2. The parties mutually agree that Paragraph 2 of the Note is hereby
amended to reflect a change in the Basic Interest Rate effective as of the Fifth
Amendment Date (as defined in the Loan Agreement) from the rate of two and
one-half percent (2.5%) above the Prime Rate to the rate of two percent (2.0%)
above the Prime Rate.
3. The parties hereto mutually agree that Paragraph 3(a) of the Note is
hereby deleted in its entirety, and in lieu thereof the following provision is
inserted:
"(a) Monthly Interest Payments. Commencing on September
1, 1991 and continuing on the first (1st) day of each and
every month thereafter through and including May 1, 2002,
all interest accrued at the Basic Interest Rate shall be
due and payable monthly in arrears."
4. The parties hereto mutually agree that paragraph 3(c) of the Note is
hereby deleted in its entirety, and in lieu thereof the following provision is
inserted:
"(c) Repayment on Maturity. On May 31, 2002, (THE "FINAL MATURITY
DATE"), or on such earlier date as the Note becomes due and
payable, whether by acceleration or otherwise, the entire
outstanding principal balance hereof, together with accrued but
unpaid interest thereon and all other sums owing to Holder
hereunder or under the Loan Documents, shall be due and payable
in full."
5. The parties hereto mutually agree that paragraph 8 of the
Note is hereby amended to delete the words "Closing Date" and insert the
words "Fifth Amendment Date."
6. Nothing contained herein shall be construed in any manner so as to
affect the validity or prior time lien of any security interest held by Lender,
its successors and assigns, in any Collateral described in the Loan Agreement.

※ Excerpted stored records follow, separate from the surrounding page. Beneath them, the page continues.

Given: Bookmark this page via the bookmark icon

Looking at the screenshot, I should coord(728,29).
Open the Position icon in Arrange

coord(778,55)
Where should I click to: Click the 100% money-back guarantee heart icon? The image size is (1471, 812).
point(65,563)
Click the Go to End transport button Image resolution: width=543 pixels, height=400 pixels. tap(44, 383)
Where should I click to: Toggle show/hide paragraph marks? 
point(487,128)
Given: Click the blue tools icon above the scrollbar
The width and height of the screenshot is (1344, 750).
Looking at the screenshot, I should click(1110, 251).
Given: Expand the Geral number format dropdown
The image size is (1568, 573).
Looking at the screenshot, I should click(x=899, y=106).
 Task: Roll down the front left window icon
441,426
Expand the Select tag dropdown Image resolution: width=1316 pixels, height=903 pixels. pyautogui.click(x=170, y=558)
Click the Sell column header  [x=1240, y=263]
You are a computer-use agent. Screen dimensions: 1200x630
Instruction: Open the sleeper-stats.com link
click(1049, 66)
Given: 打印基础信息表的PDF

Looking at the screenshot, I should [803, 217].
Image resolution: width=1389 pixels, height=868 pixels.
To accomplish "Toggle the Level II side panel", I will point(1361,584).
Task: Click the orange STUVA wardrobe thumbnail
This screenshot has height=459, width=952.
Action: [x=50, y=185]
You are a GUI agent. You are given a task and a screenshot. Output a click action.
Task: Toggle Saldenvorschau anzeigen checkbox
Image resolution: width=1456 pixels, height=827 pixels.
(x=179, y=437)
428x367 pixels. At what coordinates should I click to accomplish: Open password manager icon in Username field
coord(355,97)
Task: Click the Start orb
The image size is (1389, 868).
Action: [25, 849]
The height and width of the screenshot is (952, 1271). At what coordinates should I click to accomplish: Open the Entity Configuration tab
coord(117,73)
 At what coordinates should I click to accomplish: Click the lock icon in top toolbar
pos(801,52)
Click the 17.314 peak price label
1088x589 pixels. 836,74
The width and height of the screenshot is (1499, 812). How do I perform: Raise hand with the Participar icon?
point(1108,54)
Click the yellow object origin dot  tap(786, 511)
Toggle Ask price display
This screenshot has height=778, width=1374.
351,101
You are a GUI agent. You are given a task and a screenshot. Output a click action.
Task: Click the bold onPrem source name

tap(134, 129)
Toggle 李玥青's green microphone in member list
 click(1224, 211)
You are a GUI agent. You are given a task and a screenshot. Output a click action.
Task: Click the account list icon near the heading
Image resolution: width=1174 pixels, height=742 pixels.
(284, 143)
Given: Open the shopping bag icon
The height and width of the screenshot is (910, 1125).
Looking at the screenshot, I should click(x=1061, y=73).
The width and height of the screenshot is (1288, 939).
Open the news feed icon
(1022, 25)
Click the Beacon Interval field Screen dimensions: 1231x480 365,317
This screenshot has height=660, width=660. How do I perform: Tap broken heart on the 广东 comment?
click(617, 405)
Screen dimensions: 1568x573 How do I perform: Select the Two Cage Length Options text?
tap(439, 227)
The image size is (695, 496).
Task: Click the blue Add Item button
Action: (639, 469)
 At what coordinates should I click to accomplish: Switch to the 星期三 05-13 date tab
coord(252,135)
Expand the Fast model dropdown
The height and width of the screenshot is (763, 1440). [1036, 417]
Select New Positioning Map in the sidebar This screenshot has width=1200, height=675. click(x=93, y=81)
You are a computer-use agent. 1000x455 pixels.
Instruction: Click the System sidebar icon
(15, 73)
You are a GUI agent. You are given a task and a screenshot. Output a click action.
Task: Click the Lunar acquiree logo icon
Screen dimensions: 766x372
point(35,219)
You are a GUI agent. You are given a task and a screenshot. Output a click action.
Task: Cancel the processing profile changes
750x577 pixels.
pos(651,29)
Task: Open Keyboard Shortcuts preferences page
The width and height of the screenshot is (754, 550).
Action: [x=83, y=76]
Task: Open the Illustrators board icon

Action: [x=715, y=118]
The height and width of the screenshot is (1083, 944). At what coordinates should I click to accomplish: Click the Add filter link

Borrower acknowledges and agrees that the Note is a valid, binding and
enforceable document, duly executed and delivered by Borrower, and that Borrower
has no offsets or defenses to the enforcement of the terms and provisions
contained therein.
7. Simultaneously with the execution hereof, Lender shall make a notation
on the original Note indicating the existence of this Fourth Amendment.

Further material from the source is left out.